Uber believes that the recent incidents concerning its drivers is a learning opportunity, and has reiterated its dedication to providing a safe environment for both drivers and passengers. This comes after several incidents involving passengers who were robbed and molested.
According to Chan Park, regional general manager of Southeast Asia, only 0.01 percent of all Uber trips have some sort of tangible issue raised. He called the problems an anomaly within the system, and claims that Uber is already looking into ways to resolve them.
However, Park went on to say that the majority of rider experiences on the platform has been positive. Only eight percent of drivers have a rating of less than four stars; and Uber immediately suspends a driver for investigation in the event that his rating drops below that level. That is not to say that every driver is immediately dropped in the event that they fall below the four star standard.
The company did not respond to questions about how a driver with a criminal record managed to find his way into their driver programme. Park would only say that this is part of the anomalies, and that Uber is looking into how it can be prevented from happening again.
In all fairness, Uber does not perform its own background checks; and instead outsources the task. It is unknown if the driver in question fell through the cracks, seeing that nothing further was said on the matter.

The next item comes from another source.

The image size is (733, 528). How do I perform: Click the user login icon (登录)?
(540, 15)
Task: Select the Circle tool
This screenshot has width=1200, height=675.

Future background checks are set to be performed by the Royal Malaysian Police (PDRM) once regulatory legislation is put into place.
Uber is working on behind the scenes initiatives to improve its safety record. Among these, is a collaboration with PDRM to promote the use of the Volunteer Smart Patrol app. This is a platform for the public to report crimes and suspicious activity directly to the police.
The company is also engaging with the relevant authorities for views on where it can further improve. Despite this, Chan could not say when Uber is planning on rolling out the panic button that is expected from all e-hailing services in Malaysia. Uber already has a similar panic button in India.